Home-page: https://github.com/postfalk/django-etl-sync.git
Author: Falk Schuetzenmeister
Author-email: schuetzenmeister@berkeley.edu
License: BSD License
Download-URL: https://github.com/postfalk/django-etl-sync/tarball/0.2.1
Description: Django ETL Sync
        ===============
        
        .. image:: https://travis-ci.org/postfalk/django-etl-sync.svg?branch=master
            :target: https://travis-ci.org/postfalk/django-etl-sync
        .. image:: https://coveralls.io/repos/postfalk/django-etl-sync/badge.png?branch=master
            :target: https://coveralls.io/r/postfalk/django-etl-sync?branch=master
        .. image:: https://img.shields.io/pypi/v/django-etl_sync.svg
            :target: https://pypi.python.org/pypi/django-etl_sync/
            
        
        ETL based on Django model introspection.
        
        Django-etl-sync derives ETL rules from Django model introspection and is able to trace and create relationships such as foreign keys and many-to-many relationship.
        
        The package currently lacks a method to move records no longer present in upstream data.
        
        The project was originall developed to manage upstream data sources for the Berkeley Ecoinformatics Engine, see https://ecoengine.berkeley.edu/. 
        
        
        Overview
        --------
        
        - Re-usable Django app that provides classes for light weight ETL in your project. (Will be more independent from the Django framework in the future)
        - Geared toward sync'ing with upstream data sources (e.g. for an API) or legacy data (it was originally build for ecoengine.berkeley.edu loading million records from museum collection data with regular small changes).
        - Prioritizes data consistency over speed.
        - Subclassing allows for replacing of methods with speedier, simplified or more sophisticated versions.
        - Supports data persistence, consistency, normalization, and recreation of relationships from flatten files or dumps.
        - Derives ETL rules from Django model introspection (the use of other frameworks or database declarations is planned). This rules can be easily modified and overriden (as long as they do not cause integrity errors).
        - Can be easily used within a parallelization framework such as Celery, thorough checks of the state of the destination avoid race conditions and inconsistencies (at the cost of speed.)

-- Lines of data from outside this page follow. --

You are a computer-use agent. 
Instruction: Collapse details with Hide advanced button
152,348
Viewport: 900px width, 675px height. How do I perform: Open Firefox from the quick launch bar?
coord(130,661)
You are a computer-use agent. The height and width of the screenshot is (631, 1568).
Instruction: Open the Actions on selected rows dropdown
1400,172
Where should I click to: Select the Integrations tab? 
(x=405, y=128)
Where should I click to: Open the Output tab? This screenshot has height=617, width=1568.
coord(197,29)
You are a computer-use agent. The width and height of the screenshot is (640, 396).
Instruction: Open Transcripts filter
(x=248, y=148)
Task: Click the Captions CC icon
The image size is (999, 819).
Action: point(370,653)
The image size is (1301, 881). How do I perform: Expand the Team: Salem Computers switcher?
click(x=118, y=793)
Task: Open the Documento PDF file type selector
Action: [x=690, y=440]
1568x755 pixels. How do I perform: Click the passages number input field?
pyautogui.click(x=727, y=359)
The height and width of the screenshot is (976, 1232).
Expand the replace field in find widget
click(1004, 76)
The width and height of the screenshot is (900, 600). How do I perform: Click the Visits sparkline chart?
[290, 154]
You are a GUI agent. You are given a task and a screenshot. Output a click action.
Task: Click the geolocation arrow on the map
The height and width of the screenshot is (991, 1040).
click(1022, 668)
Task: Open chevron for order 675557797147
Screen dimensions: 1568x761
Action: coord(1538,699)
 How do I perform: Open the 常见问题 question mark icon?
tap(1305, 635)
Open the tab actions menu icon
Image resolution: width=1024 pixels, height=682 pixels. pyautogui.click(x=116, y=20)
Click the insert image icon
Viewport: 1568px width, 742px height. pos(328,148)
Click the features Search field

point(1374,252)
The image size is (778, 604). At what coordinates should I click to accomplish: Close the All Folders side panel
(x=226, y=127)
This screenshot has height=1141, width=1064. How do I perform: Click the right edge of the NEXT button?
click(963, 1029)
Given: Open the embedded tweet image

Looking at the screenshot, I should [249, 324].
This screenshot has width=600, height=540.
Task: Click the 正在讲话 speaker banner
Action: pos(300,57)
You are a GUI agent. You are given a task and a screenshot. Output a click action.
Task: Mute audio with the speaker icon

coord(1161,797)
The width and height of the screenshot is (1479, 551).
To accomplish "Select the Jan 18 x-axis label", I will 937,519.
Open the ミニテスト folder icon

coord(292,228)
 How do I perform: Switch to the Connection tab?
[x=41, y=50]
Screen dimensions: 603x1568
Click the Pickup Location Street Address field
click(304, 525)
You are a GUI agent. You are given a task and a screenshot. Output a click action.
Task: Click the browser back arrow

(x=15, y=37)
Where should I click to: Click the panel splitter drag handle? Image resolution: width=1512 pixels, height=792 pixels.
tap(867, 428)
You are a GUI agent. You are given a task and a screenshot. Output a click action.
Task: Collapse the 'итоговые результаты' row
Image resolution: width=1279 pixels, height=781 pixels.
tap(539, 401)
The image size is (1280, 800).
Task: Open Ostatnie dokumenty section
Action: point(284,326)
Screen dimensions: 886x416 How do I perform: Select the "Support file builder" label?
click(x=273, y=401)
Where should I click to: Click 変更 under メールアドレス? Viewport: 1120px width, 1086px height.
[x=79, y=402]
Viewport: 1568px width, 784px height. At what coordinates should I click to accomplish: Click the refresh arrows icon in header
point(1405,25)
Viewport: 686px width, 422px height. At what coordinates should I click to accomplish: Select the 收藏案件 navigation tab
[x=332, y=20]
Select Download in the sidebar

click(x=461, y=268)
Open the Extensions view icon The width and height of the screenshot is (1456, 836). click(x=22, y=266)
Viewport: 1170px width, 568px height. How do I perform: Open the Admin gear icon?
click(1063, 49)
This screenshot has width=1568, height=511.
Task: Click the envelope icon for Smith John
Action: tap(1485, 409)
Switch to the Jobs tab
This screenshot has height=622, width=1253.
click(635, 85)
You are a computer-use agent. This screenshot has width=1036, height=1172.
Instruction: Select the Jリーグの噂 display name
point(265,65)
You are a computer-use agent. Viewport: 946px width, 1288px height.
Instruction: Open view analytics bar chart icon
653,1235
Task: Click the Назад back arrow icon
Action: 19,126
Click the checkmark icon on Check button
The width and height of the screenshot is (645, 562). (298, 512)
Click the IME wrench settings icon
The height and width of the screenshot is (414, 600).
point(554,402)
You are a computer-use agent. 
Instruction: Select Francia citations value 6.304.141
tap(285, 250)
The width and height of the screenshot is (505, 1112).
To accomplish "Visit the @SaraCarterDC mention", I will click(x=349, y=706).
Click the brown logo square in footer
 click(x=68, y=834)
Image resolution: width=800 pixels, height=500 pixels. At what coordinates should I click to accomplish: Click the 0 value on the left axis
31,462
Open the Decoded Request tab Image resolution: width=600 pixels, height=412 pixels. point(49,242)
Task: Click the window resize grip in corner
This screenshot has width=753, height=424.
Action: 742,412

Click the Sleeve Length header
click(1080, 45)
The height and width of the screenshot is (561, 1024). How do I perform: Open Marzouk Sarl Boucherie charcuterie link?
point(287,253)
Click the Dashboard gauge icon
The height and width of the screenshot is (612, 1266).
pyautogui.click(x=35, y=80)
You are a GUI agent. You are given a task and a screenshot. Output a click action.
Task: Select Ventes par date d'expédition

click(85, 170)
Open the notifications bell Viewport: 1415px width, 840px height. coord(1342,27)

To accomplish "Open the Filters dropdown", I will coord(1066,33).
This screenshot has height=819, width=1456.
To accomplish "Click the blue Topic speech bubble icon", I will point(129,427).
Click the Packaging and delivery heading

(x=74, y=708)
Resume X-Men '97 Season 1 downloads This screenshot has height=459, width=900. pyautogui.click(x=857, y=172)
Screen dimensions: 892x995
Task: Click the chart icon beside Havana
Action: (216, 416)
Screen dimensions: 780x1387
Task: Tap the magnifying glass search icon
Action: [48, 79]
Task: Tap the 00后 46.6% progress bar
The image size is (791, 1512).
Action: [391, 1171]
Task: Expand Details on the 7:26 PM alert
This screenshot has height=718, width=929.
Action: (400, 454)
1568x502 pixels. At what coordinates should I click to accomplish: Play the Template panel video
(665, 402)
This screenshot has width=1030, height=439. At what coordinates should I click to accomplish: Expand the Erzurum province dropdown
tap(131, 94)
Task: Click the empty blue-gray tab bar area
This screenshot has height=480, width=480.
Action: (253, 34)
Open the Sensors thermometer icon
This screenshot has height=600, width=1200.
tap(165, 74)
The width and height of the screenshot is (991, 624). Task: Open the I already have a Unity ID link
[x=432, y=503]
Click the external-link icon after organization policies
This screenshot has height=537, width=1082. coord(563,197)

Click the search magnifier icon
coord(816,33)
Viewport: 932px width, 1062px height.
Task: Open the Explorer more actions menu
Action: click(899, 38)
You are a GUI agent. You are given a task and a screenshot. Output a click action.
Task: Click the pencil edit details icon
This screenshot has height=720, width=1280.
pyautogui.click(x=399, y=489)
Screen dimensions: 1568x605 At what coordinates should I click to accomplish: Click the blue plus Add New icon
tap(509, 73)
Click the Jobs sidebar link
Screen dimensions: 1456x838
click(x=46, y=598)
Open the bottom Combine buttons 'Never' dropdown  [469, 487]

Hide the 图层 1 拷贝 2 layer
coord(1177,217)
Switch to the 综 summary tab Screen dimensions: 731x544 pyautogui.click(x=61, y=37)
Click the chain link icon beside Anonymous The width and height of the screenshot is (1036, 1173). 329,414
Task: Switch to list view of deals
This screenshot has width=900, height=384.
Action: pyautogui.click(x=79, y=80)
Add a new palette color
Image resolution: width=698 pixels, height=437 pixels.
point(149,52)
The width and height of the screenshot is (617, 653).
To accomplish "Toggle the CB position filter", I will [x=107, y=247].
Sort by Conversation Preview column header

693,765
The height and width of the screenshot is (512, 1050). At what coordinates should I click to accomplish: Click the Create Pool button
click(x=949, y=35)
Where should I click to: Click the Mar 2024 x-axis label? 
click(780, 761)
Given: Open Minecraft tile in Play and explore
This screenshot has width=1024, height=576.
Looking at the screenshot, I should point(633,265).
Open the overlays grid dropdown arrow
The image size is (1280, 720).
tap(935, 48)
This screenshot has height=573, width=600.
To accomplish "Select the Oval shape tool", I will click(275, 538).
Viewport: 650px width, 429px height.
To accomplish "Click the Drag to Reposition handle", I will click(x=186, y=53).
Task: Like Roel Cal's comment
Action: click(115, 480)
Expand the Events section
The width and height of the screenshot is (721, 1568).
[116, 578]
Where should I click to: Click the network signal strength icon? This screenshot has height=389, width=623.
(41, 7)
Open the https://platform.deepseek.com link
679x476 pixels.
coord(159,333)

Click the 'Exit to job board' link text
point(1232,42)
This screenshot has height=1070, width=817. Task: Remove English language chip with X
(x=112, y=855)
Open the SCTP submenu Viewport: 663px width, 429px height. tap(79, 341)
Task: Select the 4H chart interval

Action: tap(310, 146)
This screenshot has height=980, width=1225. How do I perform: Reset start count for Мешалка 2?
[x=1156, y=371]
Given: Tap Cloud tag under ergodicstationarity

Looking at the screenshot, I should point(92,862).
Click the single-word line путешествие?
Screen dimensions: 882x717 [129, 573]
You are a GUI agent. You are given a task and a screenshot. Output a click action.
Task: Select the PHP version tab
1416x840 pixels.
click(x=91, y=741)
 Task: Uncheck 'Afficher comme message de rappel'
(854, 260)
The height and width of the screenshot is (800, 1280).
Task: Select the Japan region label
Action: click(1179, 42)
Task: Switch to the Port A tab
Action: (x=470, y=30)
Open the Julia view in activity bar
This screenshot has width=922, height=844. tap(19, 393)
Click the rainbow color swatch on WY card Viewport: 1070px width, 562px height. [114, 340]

        - Supports Django Forms as transformation rules. This way web forms within the app can be re-used as transformation rules.
        
        Requirements
        ------------
        
        - Python 2.7 upwards, Python 3
        - Django 1.7 (tested) upwards
        - GDAL if OGR readers for geodata are used
        
        Installation
        ------------
        
        The package is in active development toward a release. For evaluation, contribution, and testing
        
        .. code-block:: sh
        
            pip install -e git+ssh://git@github.com/postfalk/django-etl-sync#egg=django-etl-sync
        
        or for usage
        
        .. code-block:: sh
        
            pip install django-etl-sync
        
        Add ``etl_sync`` to ``INSTALLED_APPS`` in settings.py of your Django project.
        
        Minimal Examples
        ----------------
        
        The module provides two principal ways of usage on either file or record level.
        
        1. Use the ``Loader`` class to specify all ETL operations. If you need to make changes to the data between reading from the file and writing them to the database create a custom ``Transformer`` class (see below).
        
        The loader class was called Mapper in earlier versions. There is still a ``Mapper`` class which is a wrapper of the ``Loader`` class that will throw an deprecation warning upon initialization (removal planned for version 1.0). Applications that were build using older versions will work for now.
        
        2. Use the ``Generator`` class to generate a Django model instance from a dictionary and return the instance. The input dictionary needs to satisfy all constraints of the model as defined by the ``ModelField`` attributes. If this is not the case an error will be thrown. The ``Loader`` class will catch this error and create a log entry. Apply transformations beforehand.
        
        The difference to simply creating an instance by calling ``Model(**dict)`` is a very thorough check for consistency and the creation of relationships. However, if the simple method is convenient, a Django Model could be used in place of the ``Generator``.
        
        Minimal example: file load
        --------------------------
        
        .. code-block:: python
        
            # data.txt
            record  name
            1 one
            2 two
            3 three
        
        
            # main.py
            from django.db import models
            from etl_sync.loaders import Loader
        
            class TestModel(models.Model):
                """
                Example Model.
                """
                record = models.CharField(max_length=10)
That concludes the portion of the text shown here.